Amirul Hajj Sebut Layanan Haji 2026 Alami Lompatan Besar

Amirul Hajj Sebut Layanan Haji 2026 Alami Lompatan Besar

SUARATA, MINA — Anggota Amirul Hajj 1447 H/2026 M, H.R. Muhammad Syafi’i, menilai penyelenggaraan ibadah haji tahun ini mengalami lompatan besar dalam kualitas pelayanan jemaah Indonesia di Arab Saudi. Penilaian itu disampaikan di Mina setelah melihat peningkatan layanan transportasi, pemondokan, konsumsi, hingga kesehatan jemaah selama operasional haji berlangsung.

Anggota Amirul Hajj 1447 H/2026 M, H.R. Muhammad Syafi’i, menyebut penyelenggaraan ibadah haji tahun ini menghadirkan energi baru dalam pelayanan jemaah Indonesia.

Menurutnya, peningkatan kualitas layanan terasa hampir di seluruh aspek, mulai dari fase keberangkatan di Tanah Air hingga pelayanan selama di Arab Saudi.

“Saya melihat ada energi baru dalam pelaksanaan haji tahun ini. Semangat kerja dan pelayanan sangat terasa di seluruh jajaran petugas,” ujar Muhammad Syafi’i di Mina.

Ia menilai perubahan mulai terlihat sejak proses keberangkatan jemaah di Indonesia, terutama terkait ketepatan jadwal penerbangan dan penguatan pemeriksaan kesehatan berbasis istitha’ah.

“Pemeriksaan kesehatan dilakukan ketat demi memastikan jemaah benar-benar siap menjalankan ibadah haji. Ini bentuk kehadiran negara menjaga keselamatan jemaah,” katanya.

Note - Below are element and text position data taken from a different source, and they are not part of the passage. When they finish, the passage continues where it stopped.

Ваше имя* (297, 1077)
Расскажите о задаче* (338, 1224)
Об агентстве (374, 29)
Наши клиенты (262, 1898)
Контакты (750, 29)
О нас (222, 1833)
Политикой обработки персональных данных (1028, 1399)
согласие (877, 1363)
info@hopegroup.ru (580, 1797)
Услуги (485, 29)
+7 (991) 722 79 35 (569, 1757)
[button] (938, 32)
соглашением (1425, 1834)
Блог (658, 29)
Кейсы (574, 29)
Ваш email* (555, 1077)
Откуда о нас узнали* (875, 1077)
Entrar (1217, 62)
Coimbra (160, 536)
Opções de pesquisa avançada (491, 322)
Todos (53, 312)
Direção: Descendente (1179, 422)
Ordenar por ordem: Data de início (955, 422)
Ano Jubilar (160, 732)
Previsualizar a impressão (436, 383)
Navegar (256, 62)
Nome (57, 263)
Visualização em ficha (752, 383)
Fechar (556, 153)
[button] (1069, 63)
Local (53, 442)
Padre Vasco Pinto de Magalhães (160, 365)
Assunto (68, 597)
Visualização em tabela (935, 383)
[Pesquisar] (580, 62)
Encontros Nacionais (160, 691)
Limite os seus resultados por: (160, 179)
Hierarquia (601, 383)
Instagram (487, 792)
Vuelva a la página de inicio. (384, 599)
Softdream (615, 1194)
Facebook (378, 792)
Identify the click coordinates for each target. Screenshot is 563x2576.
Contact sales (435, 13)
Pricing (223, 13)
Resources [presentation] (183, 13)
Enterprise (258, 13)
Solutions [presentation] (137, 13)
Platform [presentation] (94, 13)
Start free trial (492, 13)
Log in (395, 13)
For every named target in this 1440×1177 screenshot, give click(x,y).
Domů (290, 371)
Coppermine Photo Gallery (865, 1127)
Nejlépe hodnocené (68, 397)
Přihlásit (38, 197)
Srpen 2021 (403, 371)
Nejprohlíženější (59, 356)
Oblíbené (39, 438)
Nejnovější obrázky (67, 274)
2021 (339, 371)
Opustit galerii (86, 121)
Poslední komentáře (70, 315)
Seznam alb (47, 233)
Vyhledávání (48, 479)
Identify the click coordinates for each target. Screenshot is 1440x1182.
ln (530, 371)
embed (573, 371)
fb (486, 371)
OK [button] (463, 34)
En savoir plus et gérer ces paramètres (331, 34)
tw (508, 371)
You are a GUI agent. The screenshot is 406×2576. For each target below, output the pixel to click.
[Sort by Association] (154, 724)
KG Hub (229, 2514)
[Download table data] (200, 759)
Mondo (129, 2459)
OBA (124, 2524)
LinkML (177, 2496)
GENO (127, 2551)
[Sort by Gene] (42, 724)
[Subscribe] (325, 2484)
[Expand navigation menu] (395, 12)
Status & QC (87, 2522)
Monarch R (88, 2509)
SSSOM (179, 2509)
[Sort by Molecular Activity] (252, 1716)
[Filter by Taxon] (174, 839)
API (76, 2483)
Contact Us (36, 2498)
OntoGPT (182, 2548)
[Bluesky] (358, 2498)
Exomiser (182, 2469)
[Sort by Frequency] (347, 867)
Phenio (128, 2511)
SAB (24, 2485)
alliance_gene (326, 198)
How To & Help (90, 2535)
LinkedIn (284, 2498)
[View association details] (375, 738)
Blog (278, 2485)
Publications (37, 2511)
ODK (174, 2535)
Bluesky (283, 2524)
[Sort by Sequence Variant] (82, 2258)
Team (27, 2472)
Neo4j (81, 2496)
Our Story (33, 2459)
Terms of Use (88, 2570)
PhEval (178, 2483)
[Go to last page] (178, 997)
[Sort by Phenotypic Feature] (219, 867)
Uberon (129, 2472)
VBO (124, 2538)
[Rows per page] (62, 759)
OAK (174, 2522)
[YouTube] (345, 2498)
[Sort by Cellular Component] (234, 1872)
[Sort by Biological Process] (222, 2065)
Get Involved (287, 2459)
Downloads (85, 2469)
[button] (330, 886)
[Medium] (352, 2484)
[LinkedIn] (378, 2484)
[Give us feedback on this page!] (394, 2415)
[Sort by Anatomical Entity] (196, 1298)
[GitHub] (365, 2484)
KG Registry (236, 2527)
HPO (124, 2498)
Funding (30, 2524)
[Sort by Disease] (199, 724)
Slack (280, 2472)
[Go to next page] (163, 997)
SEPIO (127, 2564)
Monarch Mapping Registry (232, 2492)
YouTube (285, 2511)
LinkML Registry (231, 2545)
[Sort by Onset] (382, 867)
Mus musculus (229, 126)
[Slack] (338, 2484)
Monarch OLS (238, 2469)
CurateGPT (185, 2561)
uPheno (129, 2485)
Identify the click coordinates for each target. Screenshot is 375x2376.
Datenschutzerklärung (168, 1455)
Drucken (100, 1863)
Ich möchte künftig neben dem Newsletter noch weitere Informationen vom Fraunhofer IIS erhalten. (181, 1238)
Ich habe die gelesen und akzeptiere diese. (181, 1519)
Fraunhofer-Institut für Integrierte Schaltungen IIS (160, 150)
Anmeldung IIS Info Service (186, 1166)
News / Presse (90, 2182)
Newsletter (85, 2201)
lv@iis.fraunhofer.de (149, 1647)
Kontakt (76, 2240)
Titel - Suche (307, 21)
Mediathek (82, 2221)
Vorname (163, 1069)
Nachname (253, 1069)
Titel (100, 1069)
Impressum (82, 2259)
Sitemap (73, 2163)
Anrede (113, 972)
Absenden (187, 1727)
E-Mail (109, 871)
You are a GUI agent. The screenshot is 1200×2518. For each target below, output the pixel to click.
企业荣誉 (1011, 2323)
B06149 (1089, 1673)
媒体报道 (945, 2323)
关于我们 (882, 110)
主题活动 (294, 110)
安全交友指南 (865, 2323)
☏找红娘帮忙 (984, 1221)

Di sektor transportasi dan pemondokan, Muhammad Syafi’i mengaku menerima banyak testimoni positif langsung dari jemaah haji Indonesia.

Menurutnya, jemaah merasa mendapatkan pelayanan yang nyaman sejak pertama kali tiba di Arab Saudi.

“Banyak jemaah menyampaikan mereka merasa seperti tamu VIP. Datang langsung disambut, diarahkan ke bus, dan diantar sampai hotel,” ujarnya.

Keberadaan bus shalawat yang beroperasi selama 24 jam juga dinilai sangat membantu mobilitas jemaah menuju Masjidil Haram, khususnya bagi jemaah lanjut usia dan mereka yang membutuhkan akses transportasi cepat.

Selain itu, kualitas hotel jemaah disebut mengalami peningkatan signifikan, termasuk hotel yang berada di sektor dengan jarak lebih jauh dari Masjidil Haram namun tetap didukung akses transportasi memadai.

“Jemaah merasa nyaman. Hotelnya baik, bersih, air dan pencahayaan bagus, serta akses transportasinya mendukung,” katanya.

Muhammad Syafi’i juga menyoroti layanan konsumsi yang dinilai semakin baik selama penyelenggaraan ibadah haji tahun ini.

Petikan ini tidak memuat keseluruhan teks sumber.